> **Extrait retenu**
Illustration du MNLE-69 (Le Mouvement National de Lutte pour l’Environnement)


La nature comme salle de classe :
pourquoi ça marche ?


Proposé par 
Camille MUCKENSTURM et Clémence COSSON
Étudiantes du Mastère Spécialisé® Éco-conseiller | P36

Introduction

Le déficit de nature chez les enfants d’aujourd’hui, souvent appelé « syndrome du mal de nature » par Richard Louv dans son ouvrage « Une enfance en liberté » (2008)(1), est un phénomène largement observé par les chercheurs en sciences sociales. Ce constat alarmant souligne l’importance de reconnecter les enfants à la nature pour favoriser leur développement et leur bien-être. Les initiatives d’écoles du dehors démontrent des résultats significatifs en matière d’apprentissage, de santé et de développement personnel des enfants.

Née en Suède à la fin du 19ème siècle avec la Friluftsfrämjandet, littéralement « promotion du plein air » (2), l’école du dehors s’est rapidement répandue en Europe du Nord. Cette approche pédagogique vise à ce que l’apprentissage ne se limite pas à l’acquisition de connaissances, mais inclue également l’épanouissement au sein de l’environnement naturel. Après la révolution industrielle, au 20ème siècle, l’école du dehors a connu un essor considérable pour répondre aux bouleversements sociaux et environnementaux, permettant ainsi de maintenir un lien fort avec la nature. En France, le Réseau de Pédagogie par la Nature (RPPN) a vu le jour en 2018, marquant une nouvelle étape dans cette démarche éducative.

8ème mot de la promo | La nature comme salle de classe

À télécharger

L’école du dehors consiste à enseigner en plein air, dans des cadres naturels variés tels que les forêts, les parcs, les jardins ou les bords de rivière. Inspirée des méthodes éducatives nordiques, cette pédagogie repose sur l’idée que l’environnement extérieur offre un terrain d’apprentissage riche et stimulant. Les enfants y découvrent et expérimentent directement les notions abordées en classe, développant ainsi leurs sens, leur motricité et leur créativité. Le principe fondamental de l’école du dehors est d’apprendre par l’expérience, en favorisant l’interaction avec le vivant et les éléments naturels. Cette approche holistique permet non seulement d’enrichir l’apprentissage, mais aussi de cultiver un respect profond pour la nature et de former des citoyens conscients et responsables.

Pourquoi apprendre dehors ?

L’école du dehors, ou l’apprentissage en plein air, offre une multitude de bénéfices pour l’apprentissage, la santé et le développement personnel des enfants. En premier lieu, ce cadre de travail inspirant et stimulant est une source inépuisable de créativité. Il développe la curiosité et la motivation des enfants, tout en favorisant l’observation et l’exploration libre. En étant acteurs de leur propre apprentissage, les enfants acquièrent une plus grande autonomie et prennent davantage d’initiatives.

> **Lignes à traiter**
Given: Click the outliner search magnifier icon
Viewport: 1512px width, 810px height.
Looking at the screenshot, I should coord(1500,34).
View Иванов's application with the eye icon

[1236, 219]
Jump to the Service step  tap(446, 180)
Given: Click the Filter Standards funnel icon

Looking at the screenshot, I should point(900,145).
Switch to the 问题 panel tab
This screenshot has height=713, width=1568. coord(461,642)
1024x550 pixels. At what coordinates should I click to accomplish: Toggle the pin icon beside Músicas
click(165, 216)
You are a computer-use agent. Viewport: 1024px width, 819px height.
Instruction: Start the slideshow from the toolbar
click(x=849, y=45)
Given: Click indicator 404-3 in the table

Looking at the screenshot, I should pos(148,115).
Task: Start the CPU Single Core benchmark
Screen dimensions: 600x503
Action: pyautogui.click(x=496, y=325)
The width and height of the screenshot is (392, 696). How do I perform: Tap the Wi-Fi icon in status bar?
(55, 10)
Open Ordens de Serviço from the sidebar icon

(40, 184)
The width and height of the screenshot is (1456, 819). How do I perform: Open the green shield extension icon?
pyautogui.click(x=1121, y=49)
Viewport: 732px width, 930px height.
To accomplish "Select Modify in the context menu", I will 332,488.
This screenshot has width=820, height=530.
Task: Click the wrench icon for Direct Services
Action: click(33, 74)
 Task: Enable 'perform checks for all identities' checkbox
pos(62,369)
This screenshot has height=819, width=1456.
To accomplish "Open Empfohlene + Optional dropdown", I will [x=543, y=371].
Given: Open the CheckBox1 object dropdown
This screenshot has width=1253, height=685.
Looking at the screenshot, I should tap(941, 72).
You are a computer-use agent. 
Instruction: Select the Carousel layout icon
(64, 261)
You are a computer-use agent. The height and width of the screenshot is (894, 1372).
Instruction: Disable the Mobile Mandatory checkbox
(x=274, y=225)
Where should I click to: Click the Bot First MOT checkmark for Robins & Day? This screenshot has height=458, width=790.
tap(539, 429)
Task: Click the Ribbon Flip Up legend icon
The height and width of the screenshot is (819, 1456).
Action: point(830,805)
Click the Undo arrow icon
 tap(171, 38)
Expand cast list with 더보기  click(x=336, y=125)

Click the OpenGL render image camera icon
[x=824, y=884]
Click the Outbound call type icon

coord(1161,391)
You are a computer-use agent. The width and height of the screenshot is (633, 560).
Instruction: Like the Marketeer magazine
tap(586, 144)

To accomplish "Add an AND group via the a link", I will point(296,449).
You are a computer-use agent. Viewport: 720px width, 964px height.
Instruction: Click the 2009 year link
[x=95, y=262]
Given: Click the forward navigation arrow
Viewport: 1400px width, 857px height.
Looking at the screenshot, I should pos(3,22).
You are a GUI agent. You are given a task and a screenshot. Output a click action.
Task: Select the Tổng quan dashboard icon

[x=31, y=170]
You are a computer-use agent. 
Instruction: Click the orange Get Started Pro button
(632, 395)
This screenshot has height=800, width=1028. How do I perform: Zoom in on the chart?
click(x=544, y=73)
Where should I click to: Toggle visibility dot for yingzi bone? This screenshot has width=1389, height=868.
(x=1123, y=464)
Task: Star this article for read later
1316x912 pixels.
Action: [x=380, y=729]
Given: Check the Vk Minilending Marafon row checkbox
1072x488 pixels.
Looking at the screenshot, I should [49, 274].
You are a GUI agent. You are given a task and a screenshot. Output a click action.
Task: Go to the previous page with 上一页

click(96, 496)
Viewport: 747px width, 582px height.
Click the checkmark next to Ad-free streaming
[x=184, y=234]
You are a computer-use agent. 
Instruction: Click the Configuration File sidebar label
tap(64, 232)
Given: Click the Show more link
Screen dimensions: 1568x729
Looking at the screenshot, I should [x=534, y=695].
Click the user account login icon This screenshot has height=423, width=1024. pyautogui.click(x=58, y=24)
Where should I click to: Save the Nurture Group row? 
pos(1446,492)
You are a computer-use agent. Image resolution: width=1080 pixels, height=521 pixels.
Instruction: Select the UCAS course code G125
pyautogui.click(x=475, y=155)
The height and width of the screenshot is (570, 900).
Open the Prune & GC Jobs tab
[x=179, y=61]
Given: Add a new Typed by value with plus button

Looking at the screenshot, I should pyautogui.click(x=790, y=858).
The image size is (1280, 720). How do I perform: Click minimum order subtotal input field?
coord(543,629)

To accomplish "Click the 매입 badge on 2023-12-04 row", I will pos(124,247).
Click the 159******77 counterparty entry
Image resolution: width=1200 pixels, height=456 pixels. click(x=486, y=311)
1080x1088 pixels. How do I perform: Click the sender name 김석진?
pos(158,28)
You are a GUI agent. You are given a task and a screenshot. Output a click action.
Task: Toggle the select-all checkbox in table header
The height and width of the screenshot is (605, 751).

> **Consigne A**
Reproduisez mot pour mot le passage de l'extrait sur l'école du dehors qui commence par « Pourquoi apprendre dehors ? » et se poursuit jusqu'à « prennent davantage d’initiatives. ».
> **Consigne B**
Dans les lignes à traiter, donnez telles quelles les lignes qui vont de celle contenant « Given: Add a » jusqu'à celle contenant « I will pos(124,247). », ces deux lignes incluses.

> **Réponse finale A**
Pourquoi apprendre dehors ?

L’école du dehors, ou l’apprentissage en plein air, offre une multitude de bénéfices pour l’apprentissage, la santé et le développement personnel des enfants. En premier lieu, ce cadre de travail inspirant et stimulant est une source inépuisable de créativité. Il développe la curiosité et la motivation des enfants, tout en favorisant l’observation et l’exploration libre. En étant acteurs de leur propre apprentissage, les enfants acquièrent une plus grande autonomie et prennent davantage d’initiatives.

> **Réponse finale B**
Given: Add a new Typed by value with plus button

Looking at the screenshot, I should pyautogui.click(x=790, y=858).
The image size is (1280, 720). How do I perform: Click minimum order subtotal input field?
coord(543,629)

To accomplish "Click the 매입 badge on 2023-12-04 row", I will pos(124,247).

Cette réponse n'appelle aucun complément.